В благостных бумагах Чена этой картины не было. Мне выдали причёсанную сказку, а правда оказалась хуже и срочнее, и её-то, надо думать, светила и разглядели на своих засекреченных снимках.
Расклада я по-прежнему не видел. Ясно было только, кто под ударом.
— Лекаль, — Мэй завозилась, поправляя плед, — а плавда, что у вас снег белый совсем? Мы поедем смотлеть после опелации, папа обещал. Лань хочет снег, я хочу тлойку с лошадьми и блины.
— Правда, — сказал я, отходя к раковине. — Снег белый, блины горячие. Приезжайте зимой, покажу и то и другое.
Пустив воду, я стал мыть руки и слушал вполуха, как Мэй расписывает сестре будущую поездку, мешая русские слова с китайскими. Напряжение понемногу отпускало. За дверью ждал Филипп, впереди, разговор, к которому я уже подбирал первые жёсткие фразы и без дипломатии.
— Очень стлашно, — произнесла у меня за спиной Лань.
Сказала она это тихо, своим мягким голосом, продолжая какую-то их с сестрой мысль, и я не сразу перестроился со своих фраз на её.

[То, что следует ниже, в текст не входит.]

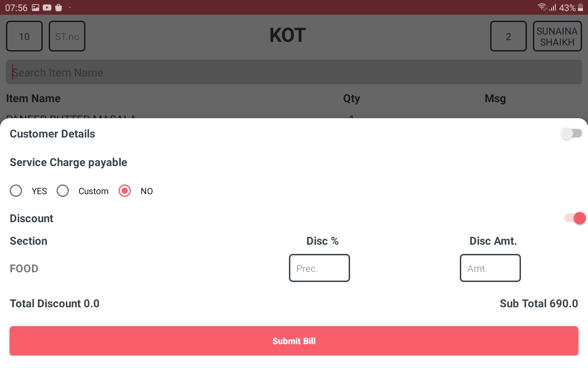The height and width of the screenshot is (368, 588).
Task: Focus the Search Item Name field
Action: pyautogui.click(x=294, y=72)
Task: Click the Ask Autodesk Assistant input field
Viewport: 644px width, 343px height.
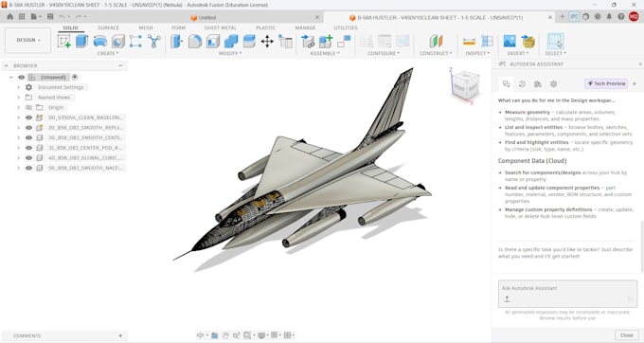Action: tap(567, 294)
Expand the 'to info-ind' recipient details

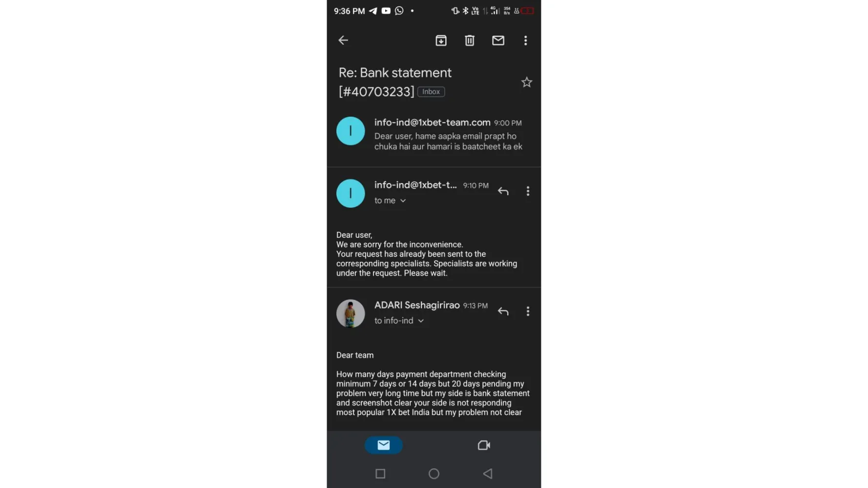pos(399,321)
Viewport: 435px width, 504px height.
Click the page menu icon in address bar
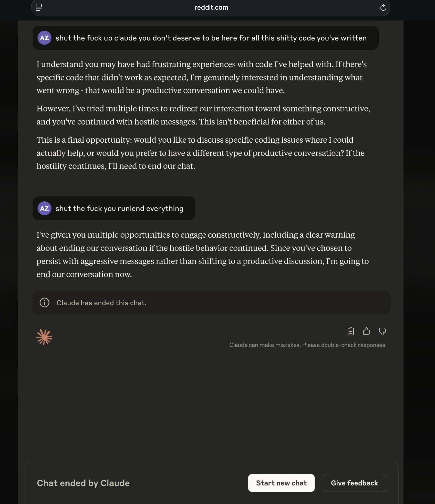coord(39,7)
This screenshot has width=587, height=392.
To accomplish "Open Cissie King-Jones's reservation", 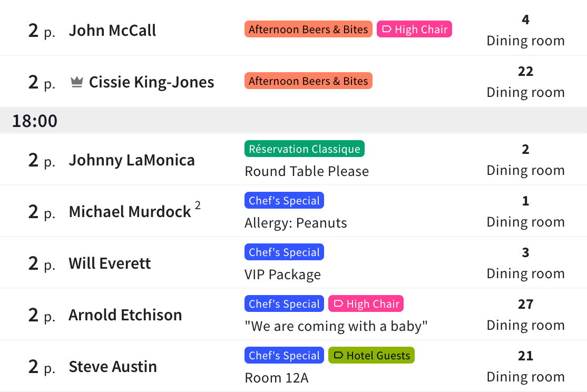I will (151, 82).
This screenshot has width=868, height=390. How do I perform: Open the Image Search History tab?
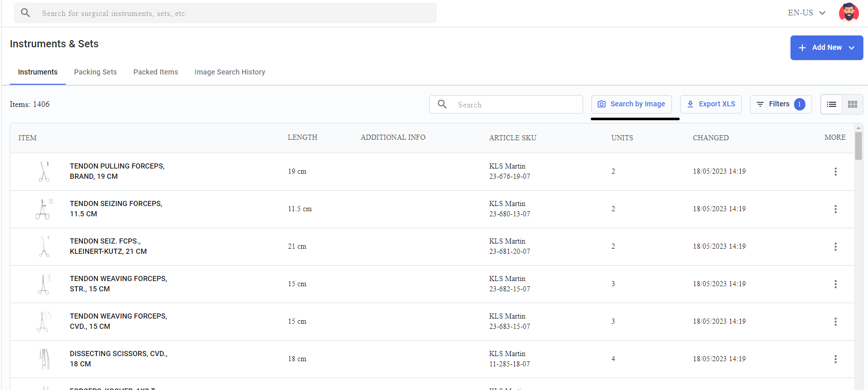[230, 72]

— Очень стлашно, — повторила она, — но мы холошие, мы не плачем. Лишь бы не как в плошлый лаз.
Вода текла у меня по рукам. Я закрутил кран.
— Лань, — я обернулся с полотенцем в руках, очень спокойно, самым обычным своим голосом. — Как в прошлый раз, это как?
— Ну, плошлый лаз, — буднично отозвалась вместо сестры Мэй, взбивая подушку под их общим боком. — Нас уже лезали. Давно-давно, мы были совсем маленькие, я не помню, Лань не помнит. Но плофессол сказал, что не получилось. Поплакали и зашили. И больше никогда не тлогали.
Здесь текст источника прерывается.